China, the largest consumer of copper, used about 9 billion pounds in 2007, a 9% increase over 2006. Moreover, according to Morgan Stanley, the Middle Kingdom will spend about $350 billion to expand its electrical capacity in the next two years. That will place an additional demand on copper reserves, and we all know the economics of the supply and demand theory. The price of copper has soared 400% since 2003. Worst yet, commodity traders expect the price of copper to reach $8 to $10 per pound in the next decade, reflecting a premium on availability. And don’t forget about the infrastructure needs (power, transportation, telecommunications, water, etc.) of the BRIC economies. They will need copper, copper and more copper. Yet copper reserves are not unlimited. To the contrary, studies suggest that there are not enough reserves to meet even today’s demands beyond the next several decades. Also, recycling isn’t the answer because copper for electrical and electronic uses dominate the US market, but fully 26% of copper products are lost in landfills!

So despite sizeable reserves in US and Chilean deposits, are we just decades away from the end of the 10,000 year old copper “boom”?

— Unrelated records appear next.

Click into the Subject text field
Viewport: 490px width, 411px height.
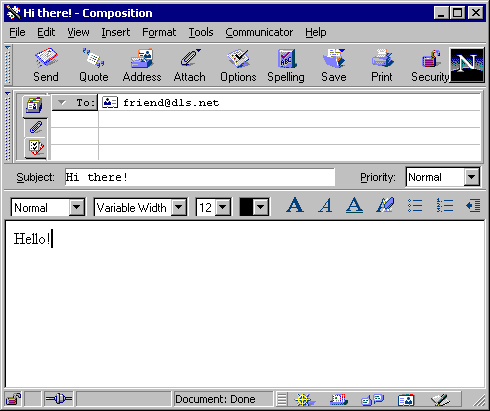click(x=200, y=177)
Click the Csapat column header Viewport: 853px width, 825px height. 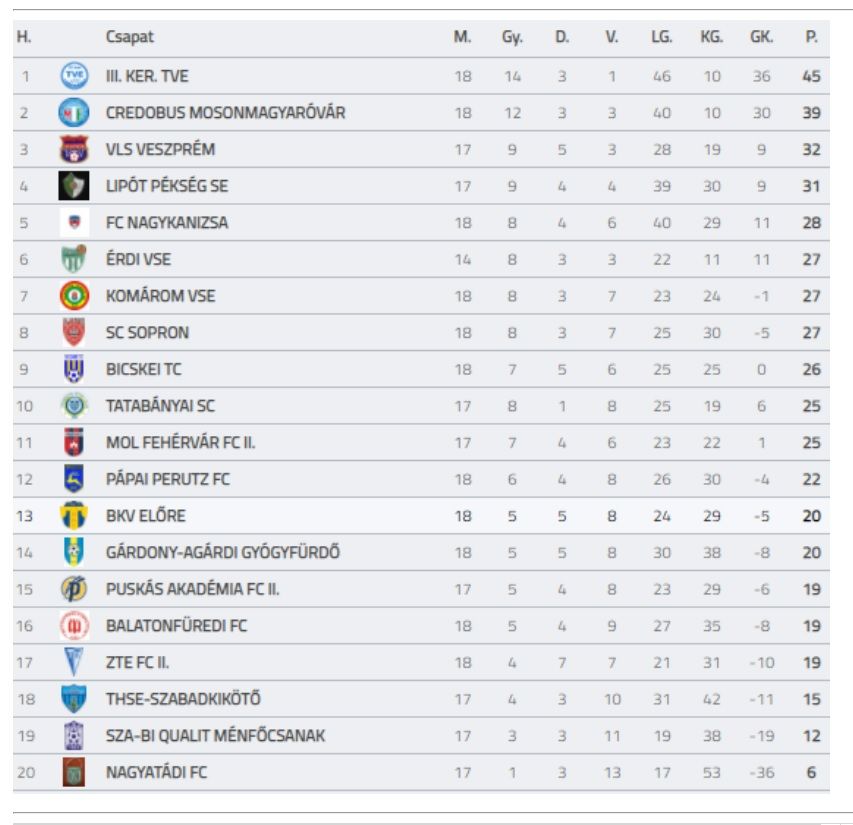130,37
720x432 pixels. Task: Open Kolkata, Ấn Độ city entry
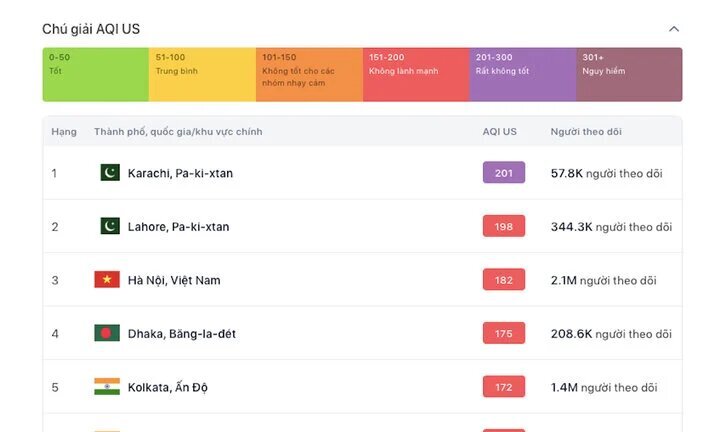coord(168,387)
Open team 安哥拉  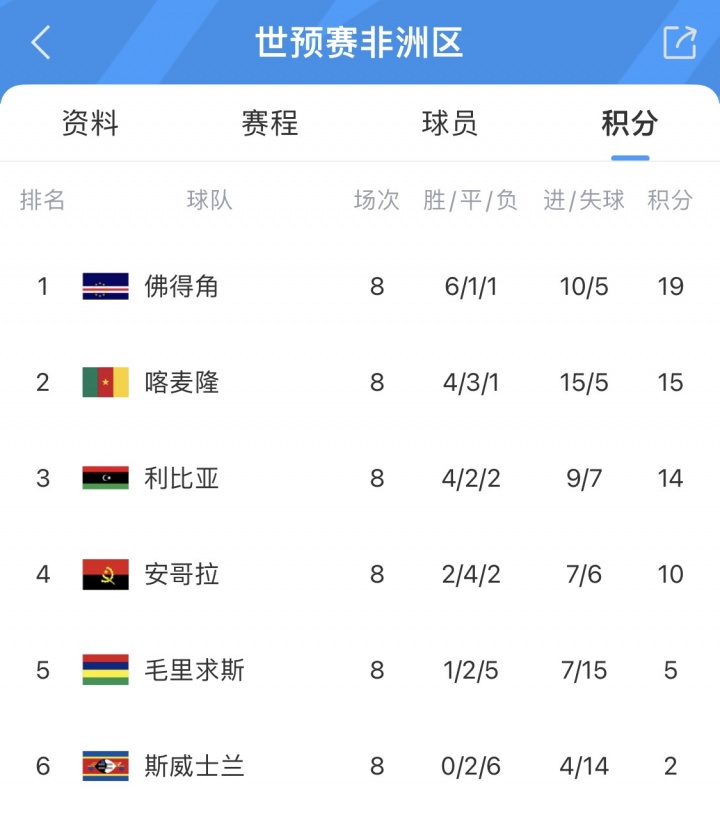coord(181,575)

What Does this Have to Do With ElectriPlast?

Clearly, ElectriPlast can not reverse the depletion of copper reserves on the planet, nor can it replace many uses for copper; however, as a less expensive conductor of electrical current, ElectriPlast just might extend the life of this amazing metal by serving as a potent substitute for many applications including the following.

--The average new home in America consumes 400 pounds of copper.
--Each new conventional automobile uses about 50 pounds of copper; hybrids like the Ford Escape use close to 250 pounds of copper.
-- Boeing uses 9,000 pounds of copper in each Jumbo Jet; lesser amounts in smaller jets.
--A locomotive engine uses about 16,000 pounds of copper.
--New power grids (think BRIC) require millions of yards of electrical cables.

Extrapolated worldwide, these numbers are even more astounding. It is here at the intersection of supply, demand and expediency that ElectriPlast will make a difference. The automotive sector, for instance, is ready for ElectriPlast.

Why?

It’s in the numbers!


What Numbers?

There are over one billion people in the world who earn enough to be able to afford a car or light truck. They currently drive, curse, crash and buy the 700 million cars on the world’s highways, cloverleaf’s, beltways, secondary thoroughfares, paved roads and bumpy, potholed trails. Moreover, if Tata Motors of India delivers on its promise of a $2500 four-passenger car, automotives on the world’s thoroughfares will increase dramatically as will the squeeze on fuel, the environment, the quality of life and the planet’s resources. Some experts expect India to overtake the US as the world's largest car market by 2038; China will do so ten years sooner). But as the BRIC nations go, so will the demand on copper as well as the energy required to producing the components that go into an automotive conveyance.

Given this scenario, why wouldn’t companies like Ford, GM and Chrysler want to get out in front of these daunting issues by reducing their hybrid load of 250 pounds of copper by using a conductive plastic like ElectriPlast? It makes sense anyway you look at it. Copper is expensive and getting more so each year. It is a major product in a legacy locomotion system that, for environmental and other reasons, is ready to be replaced.

Whether it is the automotive industry, the power generation sector or any of the other numerous industries in which Integral Technologies has patents, this company is situated to make the most their technology.


The Last Line on the Ledger

Wire harnesses, battery plates, battery cables, audio wire or power grid cable wire, rugged laptops or any other application, we are truly at a juncture of an opportunity. Many companies are interested in this technology and that will become apparent shortly.

Shareholders are advised to use their conscience to determine if they have the ability to hang tough on this unique opportunity.